Excerpt from a dataset
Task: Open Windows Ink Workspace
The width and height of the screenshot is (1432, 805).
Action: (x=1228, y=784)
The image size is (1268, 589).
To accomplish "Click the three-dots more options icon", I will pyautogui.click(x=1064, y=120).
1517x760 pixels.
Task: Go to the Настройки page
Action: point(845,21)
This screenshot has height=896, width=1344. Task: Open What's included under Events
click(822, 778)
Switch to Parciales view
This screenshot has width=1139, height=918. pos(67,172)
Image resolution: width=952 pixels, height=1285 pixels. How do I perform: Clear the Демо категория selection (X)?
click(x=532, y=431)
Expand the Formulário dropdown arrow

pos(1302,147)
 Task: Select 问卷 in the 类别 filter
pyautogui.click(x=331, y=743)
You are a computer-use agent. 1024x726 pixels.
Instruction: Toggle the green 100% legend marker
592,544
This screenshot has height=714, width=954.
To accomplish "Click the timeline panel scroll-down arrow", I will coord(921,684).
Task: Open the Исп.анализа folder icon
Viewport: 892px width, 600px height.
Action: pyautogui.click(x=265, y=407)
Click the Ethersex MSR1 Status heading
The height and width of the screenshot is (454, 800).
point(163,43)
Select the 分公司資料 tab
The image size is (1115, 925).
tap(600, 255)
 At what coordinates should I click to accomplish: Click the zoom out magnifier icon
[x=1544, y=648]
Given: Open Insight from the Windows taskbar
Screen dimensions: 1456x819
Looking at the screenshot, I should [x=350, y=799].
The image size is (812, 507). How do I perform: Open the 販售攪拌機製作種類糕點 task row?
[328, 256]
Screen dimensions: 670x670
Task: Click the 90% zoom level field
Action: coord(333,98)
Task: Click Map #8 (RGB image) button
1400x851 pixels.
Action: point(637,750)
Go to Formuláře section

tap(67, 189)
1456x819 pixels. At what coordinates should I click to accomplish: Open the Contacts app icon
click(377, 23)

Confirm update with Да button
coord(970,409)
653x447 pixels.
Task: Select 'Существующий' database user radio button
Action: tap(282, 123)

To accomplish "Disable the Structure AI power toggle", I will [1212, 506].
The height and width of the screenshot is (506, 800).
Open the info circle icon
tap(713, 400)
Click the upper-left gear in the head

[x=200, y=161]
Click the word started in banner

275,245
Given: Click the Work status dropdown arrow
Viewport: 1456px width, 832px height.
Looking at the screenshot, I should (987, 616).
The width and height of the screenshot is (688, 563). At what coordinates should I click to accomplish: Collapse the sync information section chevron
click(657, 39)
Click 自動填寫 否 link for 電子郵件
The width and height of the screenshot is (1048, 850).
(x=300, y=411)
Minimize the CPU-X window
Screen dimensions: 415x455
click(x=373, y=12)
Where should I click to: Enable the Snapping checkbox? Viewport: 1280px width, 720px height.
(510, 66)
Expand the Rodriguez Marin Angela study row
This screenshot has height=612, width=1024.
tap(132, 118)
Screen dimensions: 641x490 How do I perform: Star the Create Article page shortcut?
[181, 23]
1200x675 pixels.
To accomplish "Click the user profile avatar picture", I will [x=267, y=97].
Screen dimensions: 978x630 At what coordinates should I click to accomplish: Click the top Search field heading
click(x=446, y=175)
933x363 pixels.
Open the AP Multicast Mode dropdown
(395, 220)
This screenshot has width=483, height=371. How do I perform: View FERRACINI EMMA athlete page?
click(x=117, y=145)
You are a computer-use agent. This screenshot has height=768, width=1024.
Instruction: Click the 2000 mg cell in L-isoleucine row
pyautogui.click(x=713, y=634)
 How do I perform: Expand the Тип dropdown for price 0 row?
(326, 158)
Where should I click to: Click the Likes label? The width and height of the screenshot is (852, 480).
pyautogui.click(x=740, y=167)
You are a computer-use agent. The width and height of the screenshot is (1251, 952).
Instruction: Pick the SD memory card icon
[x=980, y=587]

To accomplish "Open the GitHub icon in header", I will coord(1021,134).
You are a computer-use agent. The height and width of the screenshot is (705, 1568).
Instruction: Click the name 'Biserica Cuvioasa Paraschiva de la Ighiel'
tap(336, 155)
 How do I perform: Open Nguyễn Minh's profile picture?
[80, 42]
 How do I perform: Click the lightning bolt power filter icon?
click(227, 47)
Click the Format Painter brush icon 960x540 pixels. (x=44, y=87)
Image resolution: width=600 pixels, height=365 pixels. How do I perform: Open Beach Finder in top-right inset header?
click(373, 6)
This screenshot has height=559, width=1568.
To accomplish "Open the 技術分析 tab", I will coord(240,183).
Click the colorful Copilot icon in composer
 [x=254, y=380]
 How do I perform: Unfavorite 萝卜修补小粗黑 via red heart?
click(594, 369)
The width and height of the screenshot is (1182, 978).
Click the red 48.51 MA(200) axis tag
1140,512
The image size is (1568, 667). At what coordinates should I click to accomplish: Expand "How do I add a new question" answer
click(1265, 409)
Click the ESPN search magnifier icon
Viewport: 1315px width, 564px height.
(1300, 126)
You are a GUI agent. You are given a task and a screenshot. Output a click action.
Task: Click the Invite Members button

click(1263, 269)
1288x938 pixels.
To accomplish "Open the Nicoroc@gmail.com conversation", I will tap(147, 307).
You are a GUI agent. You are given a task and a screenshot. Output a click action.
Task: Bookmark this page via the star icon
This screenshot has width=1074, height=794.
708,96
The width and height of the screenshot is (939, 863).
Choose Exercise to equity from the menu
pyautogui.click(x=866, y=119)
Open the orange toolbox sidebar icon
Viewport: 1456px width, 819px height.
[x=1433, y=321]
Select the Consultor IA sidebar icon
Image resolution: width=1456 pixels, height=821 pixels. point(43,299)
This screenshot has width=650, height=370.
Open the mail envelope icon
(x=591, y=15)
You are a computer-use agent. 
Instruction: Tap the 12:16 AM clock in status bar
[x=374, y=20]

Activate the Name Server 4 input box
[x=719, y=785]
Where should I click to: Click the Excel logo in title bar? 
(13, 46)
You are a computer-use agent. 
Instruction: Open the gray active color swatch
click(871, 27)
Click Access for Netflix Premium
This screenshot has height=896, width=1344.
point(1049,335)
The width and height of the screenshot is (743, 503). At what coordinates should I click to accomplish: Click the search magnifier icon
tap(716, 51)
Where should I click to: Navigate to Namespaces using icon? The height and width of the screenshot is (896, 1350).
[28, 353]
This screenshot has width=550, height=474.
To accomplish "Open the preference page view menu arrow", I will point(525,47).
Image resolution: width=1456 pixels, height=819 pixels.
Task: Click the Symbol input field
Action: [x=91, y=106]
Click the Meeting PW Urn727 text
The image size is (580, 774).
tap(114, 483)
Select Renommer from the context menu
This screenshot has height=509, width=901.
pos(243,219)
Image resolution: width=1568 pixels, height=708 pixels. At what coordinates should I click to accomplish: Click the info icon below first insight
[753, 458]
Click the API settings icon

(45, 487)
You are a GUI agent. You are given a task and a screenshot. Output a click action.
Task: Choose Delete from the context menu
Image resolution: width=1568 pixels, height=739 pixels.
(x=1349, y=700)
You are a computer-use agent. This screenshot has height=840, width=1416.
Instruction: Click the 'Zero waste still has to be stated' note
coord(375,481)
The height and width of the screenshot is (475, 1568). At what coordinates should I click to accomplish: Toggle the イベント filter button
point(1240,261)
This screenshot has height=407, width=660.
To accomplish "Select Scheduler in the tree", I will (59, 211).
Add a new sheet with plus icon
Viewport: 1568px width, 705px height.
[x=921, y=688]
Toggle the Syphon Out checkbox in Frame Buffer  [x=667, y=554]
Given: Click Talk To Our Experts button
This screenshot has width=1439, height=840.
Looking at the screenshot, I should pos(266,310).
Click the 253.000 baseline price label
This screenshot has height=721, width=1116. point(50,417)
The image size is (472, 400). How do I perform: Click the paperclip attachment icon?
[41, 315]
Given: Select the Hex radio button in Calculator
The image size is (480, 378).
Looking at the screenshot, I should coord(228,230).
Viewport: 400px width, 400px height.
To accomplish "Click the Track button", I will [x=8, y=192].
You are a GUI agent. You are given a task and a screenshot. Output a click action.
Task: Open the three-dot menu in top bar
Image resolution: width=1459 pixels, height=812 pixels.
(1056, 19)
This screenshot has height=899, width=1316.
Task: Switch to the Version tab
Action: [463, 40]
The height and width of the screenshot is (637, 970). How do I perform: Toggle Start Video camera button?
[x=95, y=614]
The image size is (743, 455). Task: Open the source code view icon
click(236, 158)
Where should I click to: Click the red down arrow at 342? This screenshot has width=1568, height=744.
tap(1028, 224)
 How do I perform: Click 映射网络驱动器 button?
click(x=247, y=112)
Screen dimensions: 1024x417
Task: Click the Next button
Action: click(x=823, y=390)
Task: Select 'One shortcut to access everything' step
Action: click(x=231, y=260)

Aim of the task: Arrange the lines of the material, from the line that contains "Viewport: 400px width, 400px height." up to and including the last line of the material, as a JSON list of strings with one string per line, leaving out any blank lines.

Reply:
[
  "Viewport: 400px width, 400px height.",
  "To accomplish \"Click the Track button\", I will [x=8, y=192].",
  "You are a GUI agent. You are given a task and a screenshot. Output a click action.",
  "Task: Open the three-dot menu in top bar",
  "Image resolution: width=1459 pixels, height=812 pixels.",
  "(1056, 19)",
  "This screenshot has height=899, width=1316.",
  "Task: Switch to the Version tab",
  "Action: [463, 40]",
  "The height and width of the screenshot is (637, 970). How do I perform: Toggle Start Video camera button?",
  "[x=95, y=614]",
  "The image size is (743, 455). Task: Open the source code view icon",
  "click(236, 158)",
  "Where should I click to: Click the red down arrow at 342? This screenshot has width=1568, height=744.",
  "tap(1028, 224)",
  " How do I perform: Click 映射网络驱动器 button?",
  "click(x=247, y=112)",
  "Screen dimensions: 1024x417",
  "Task: Click the Next button",
  "Action: click(x=823, y=390)",
  "Task: Select 'One shortcut to access everything' step",
  "Action: click(x=231, y=260)"
]